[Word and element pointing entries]
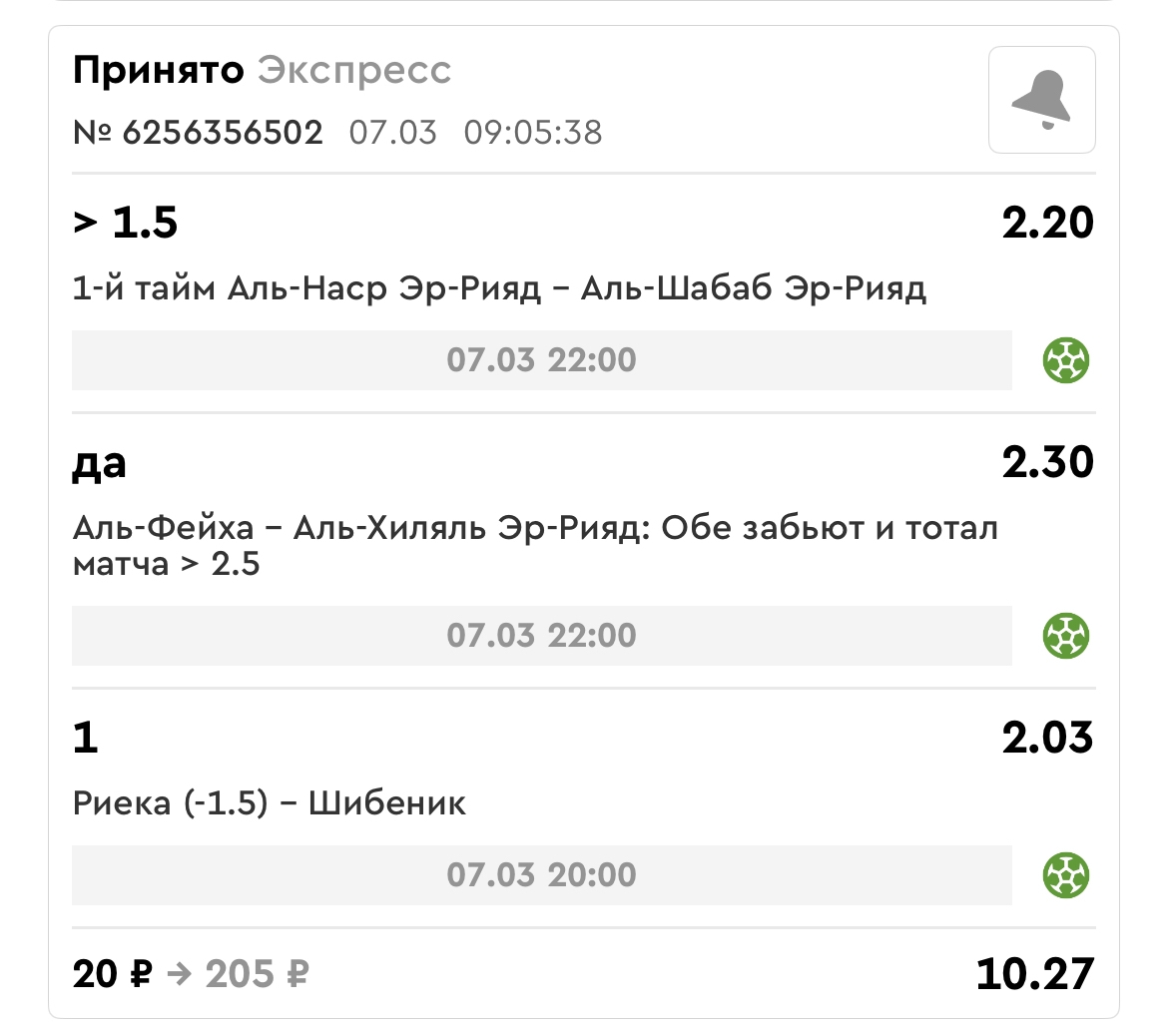Open Аль-Наср Эр-Рияд – Аль-Шабаб match

coord(499,288)
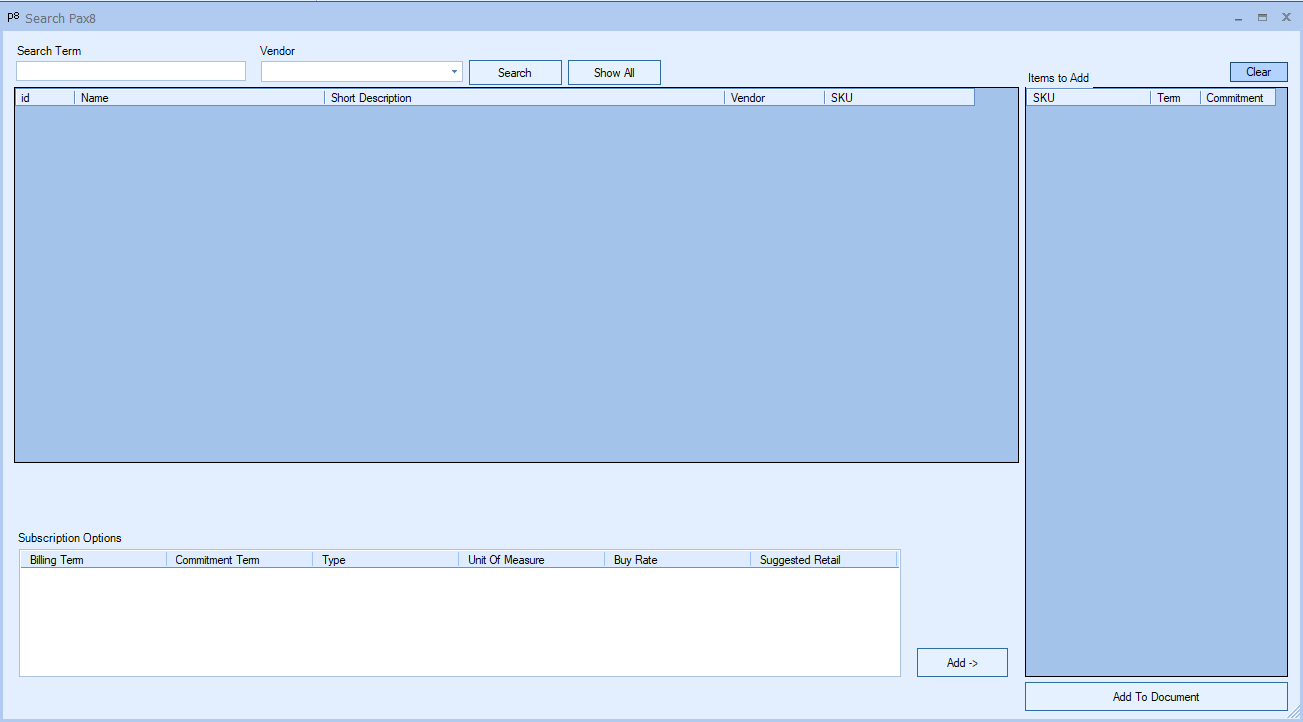Click the Add -> button
1303x722 pixels.
pos(962,663)
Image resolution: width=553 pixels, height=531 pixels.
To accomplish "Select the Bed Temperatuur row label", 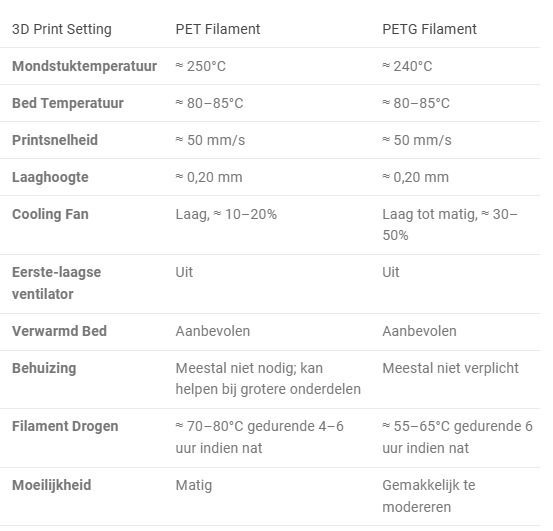I will [x=68, y=103].
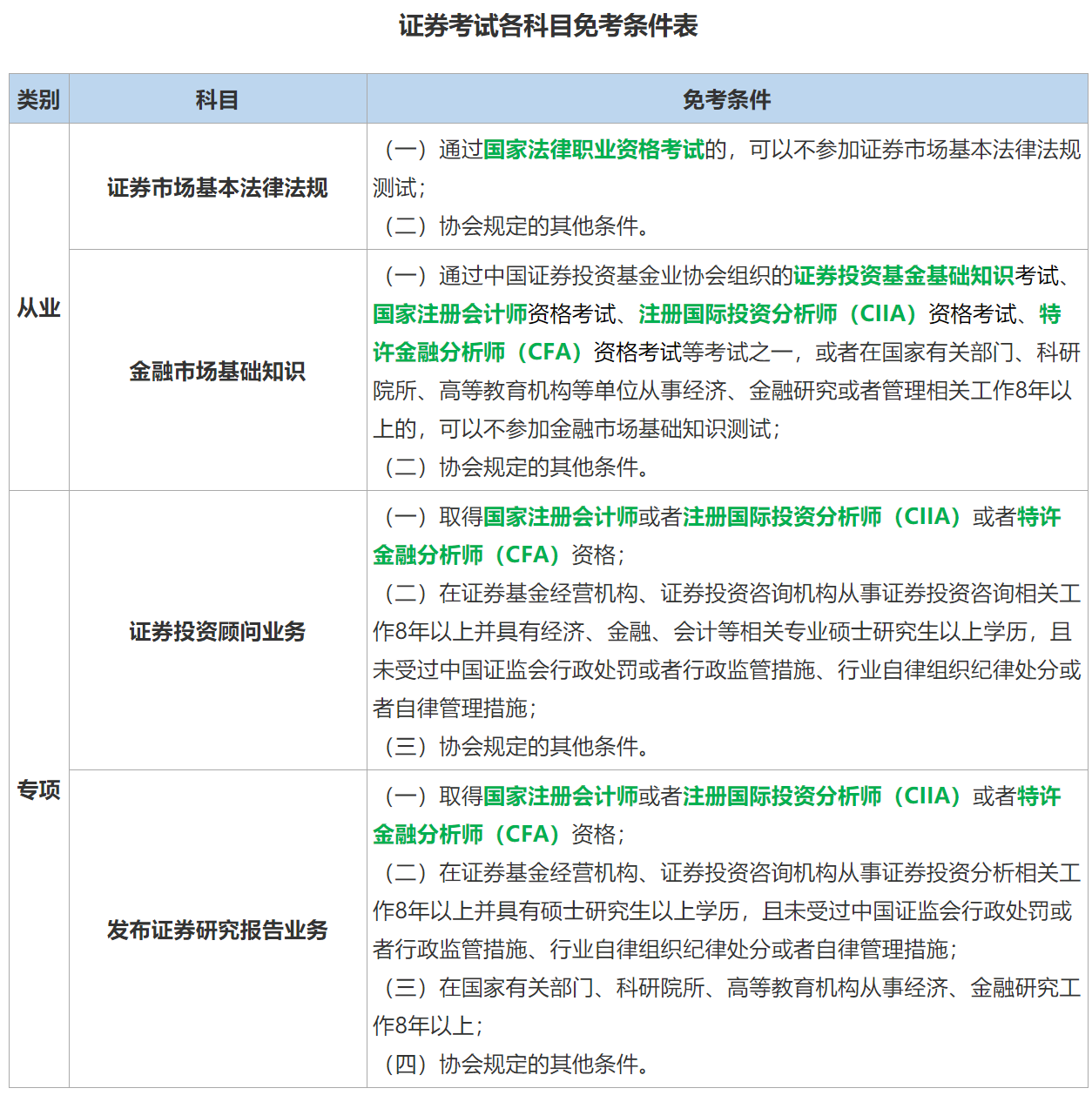Click "（二）协会规定的其他条件" in the 证券市场基本法律法规 row

pos(514,226)
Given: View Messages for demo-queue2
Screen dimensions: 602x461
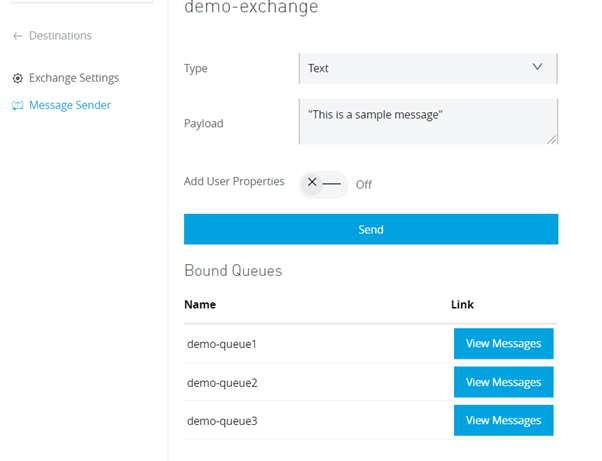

● **Do this**
Copy out each line of the listing that contains the string "pixels".

● **Exercise response**
1303x722 pixels.
Image resolution: width=553 pixels, height=531 pixels.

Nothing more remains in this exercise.